Demand for residential mortgage-backed securities from Australian issuers is holding up, despite concerns that rising interest rates could trigger higher arrears and default rates in mortgage portfolios.
Australian Finance Group upsized its latest issue, AFG 2022-1 Trust, from A$500 million at launch to $750 million.
AFG chief executive David Bailey said in a statement: “With the increased expectation that our economy is about to enter into a rising interest rates environment, AFG’s RMBS performance is supported by strong mortgage serviceability and a conservative LVR structure.”
AFG will pay a margin of 60 basis points over the one-month bank bill swap rate on the A1-S notes, which are worth $150 million and have a weighted average life of 0.3 years.
Pricing on the A1-L notes, worth $525 million and with a weighted average life of 2.9 years, is 120 bps over one-month BBSW.
The margin on the A2 notes, worth $33.7 million and with a weighted average life of 4.1 years, is 180 bps and the margin on the B notes, worth 25.1 million and with a weighted average life of 4.1 years, is 220 bps.
The C, D, and E notes were priced at margins between 250 and 460 bps.
The widening margin trend continues.
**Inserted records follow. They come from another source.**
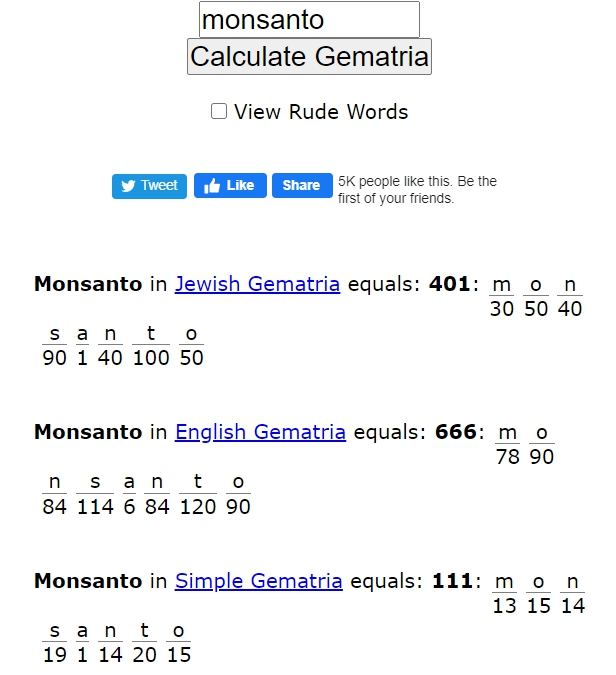This screenshot has height=675, width=616.
Task: Open the English Gematria link
Action: click(x=260, y=432)
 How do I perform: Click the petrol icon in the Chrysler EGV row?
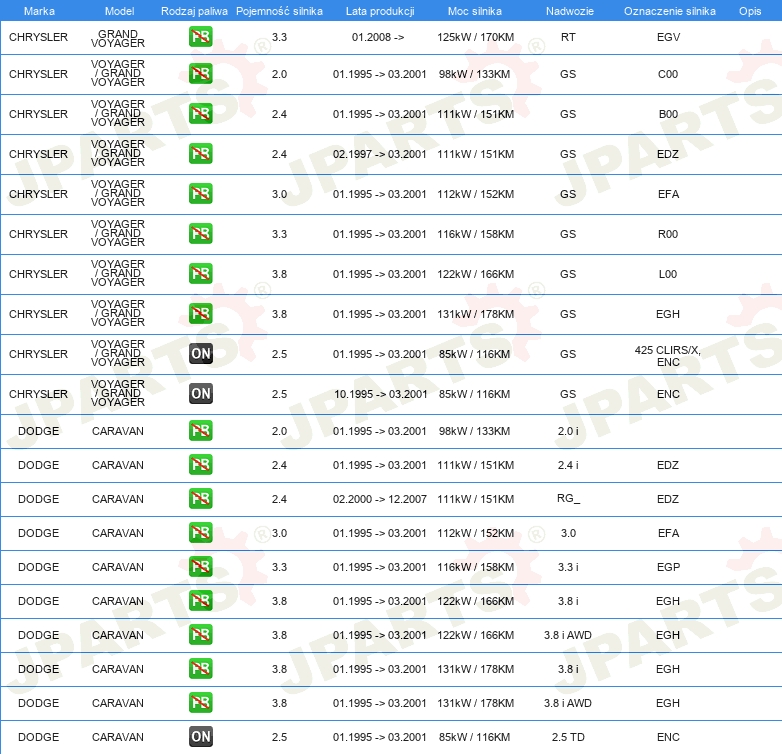tap(200, 38)
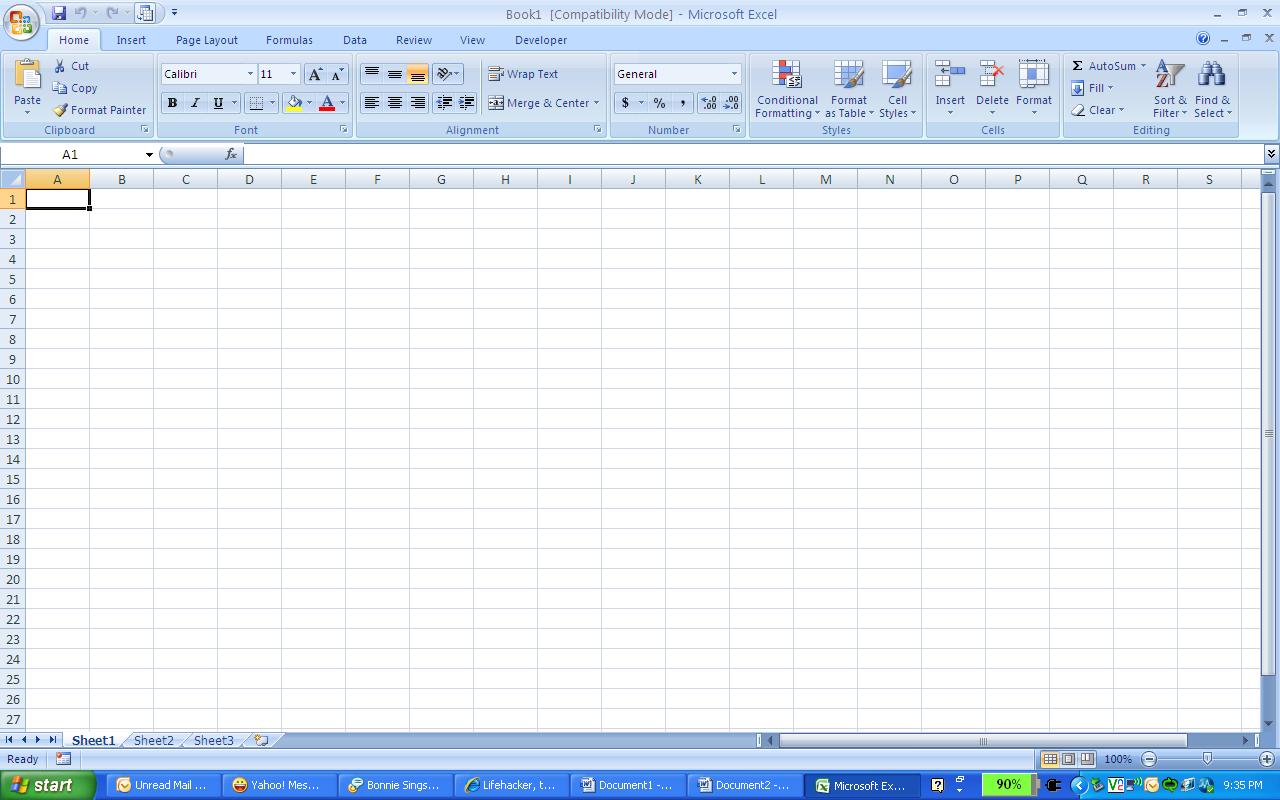Image resolution: width=1280 pixels, height=800 pixels.
Task: Click the Increase Decimal icon
Action: [x=709, y=102]
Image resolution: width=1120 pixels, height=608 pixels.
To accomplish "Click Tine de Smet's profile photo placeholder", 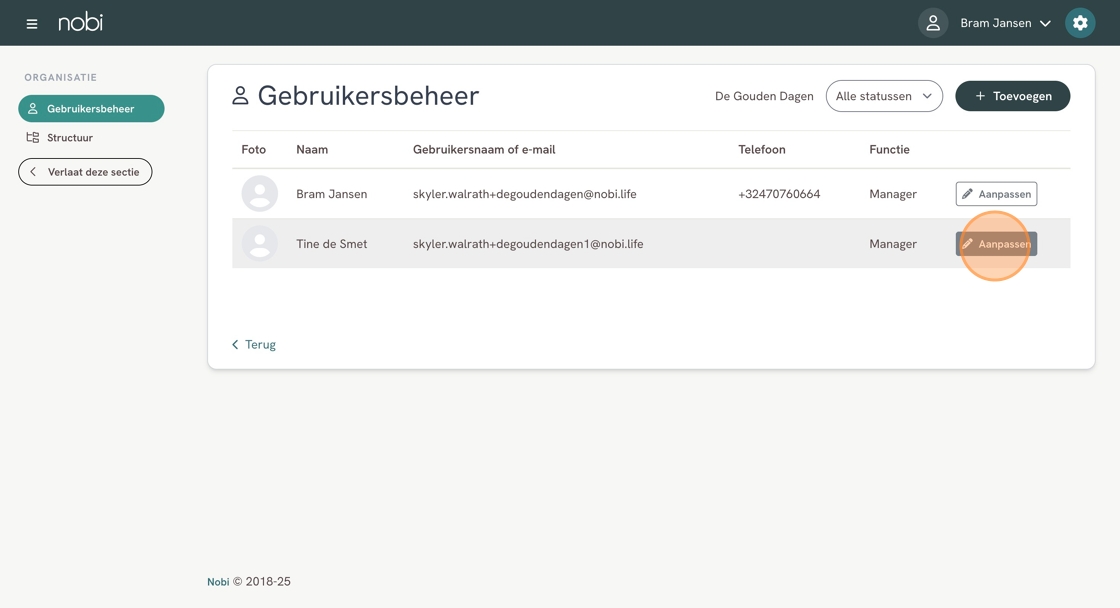I will coord(260,244).
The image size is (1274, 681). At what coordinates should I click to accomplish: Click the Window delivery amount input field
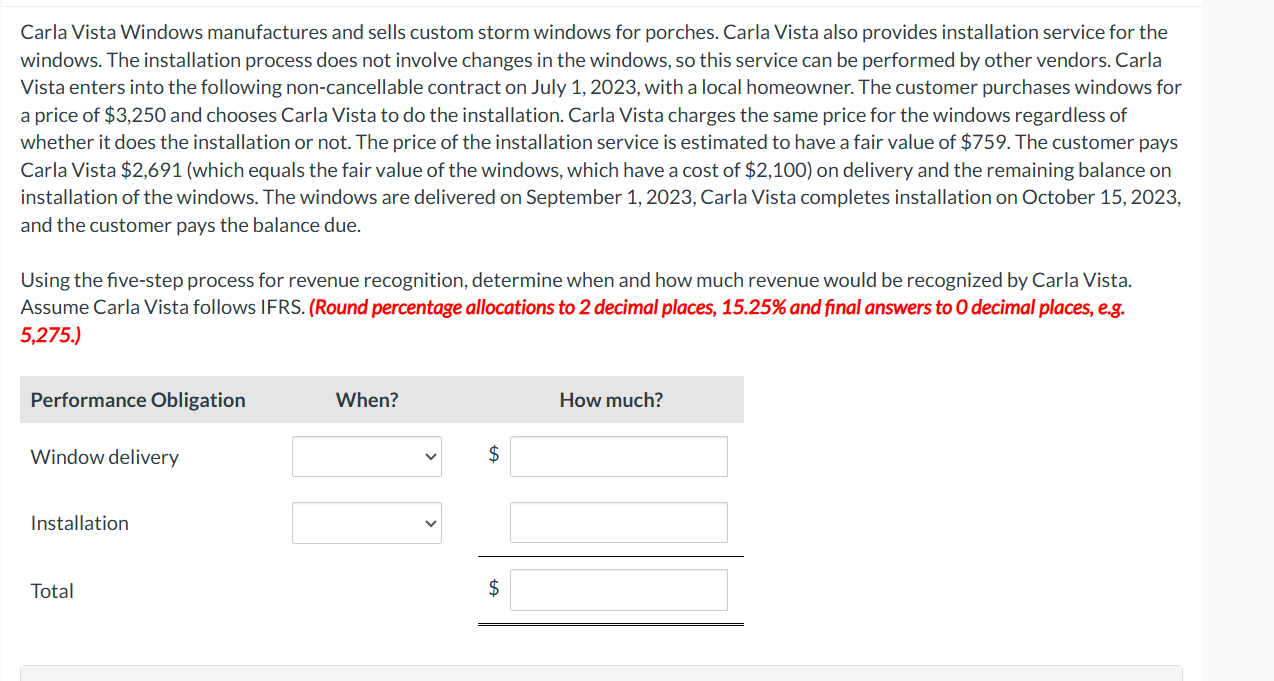618,456
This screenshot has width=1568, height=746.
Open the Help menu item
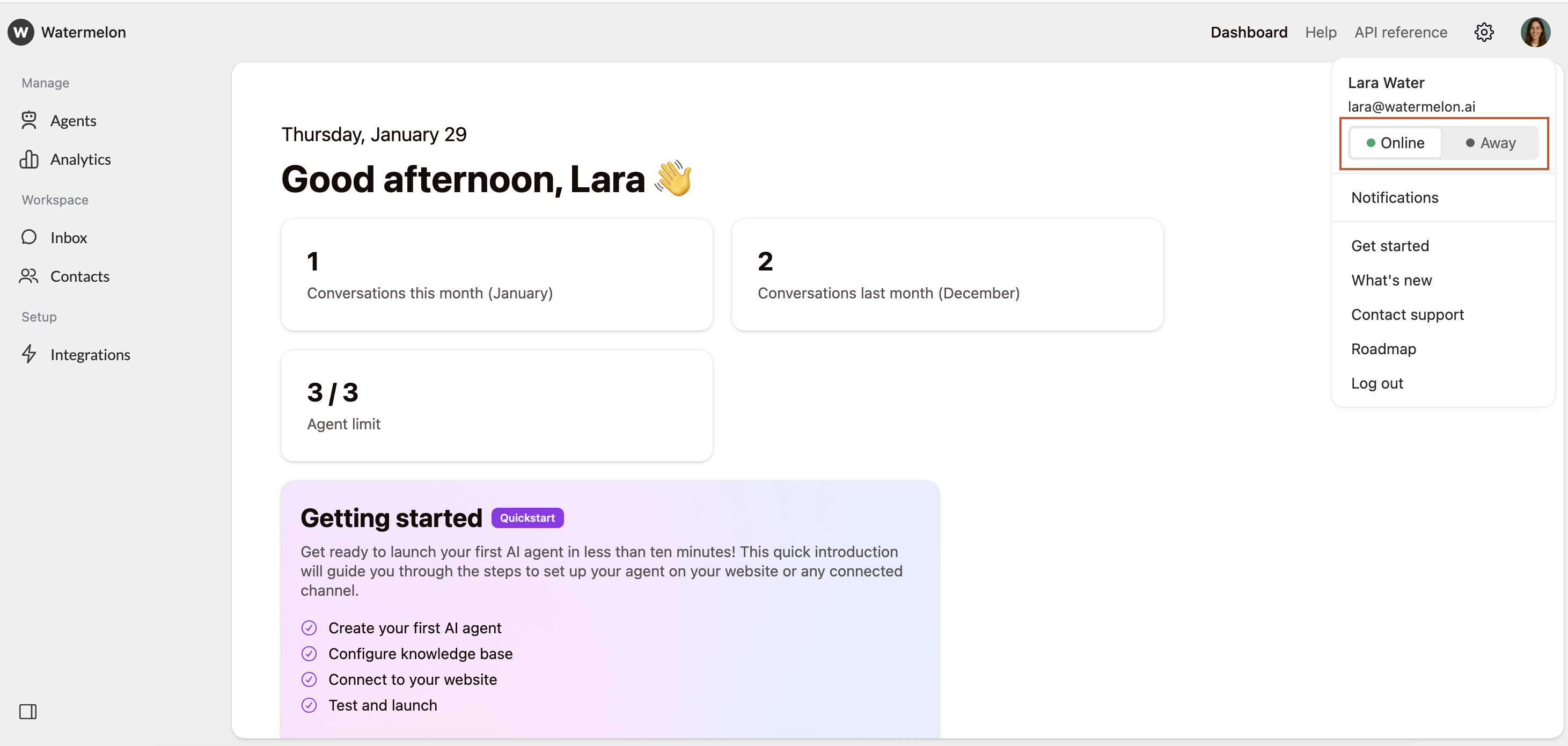1320,32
AFG is paying more than issuers of recent comparable securitisation deals, including Columbus Capital, which completed a $1.5 billion deal in February and paid a margin of 100 bps for $725 million of notes with a weighted average life of three years.
Resimac completed a $1 billion deal last month, paying a margin of 95 bps for A2 notes worth $1810 million and with a weighted average life of 2.9 years.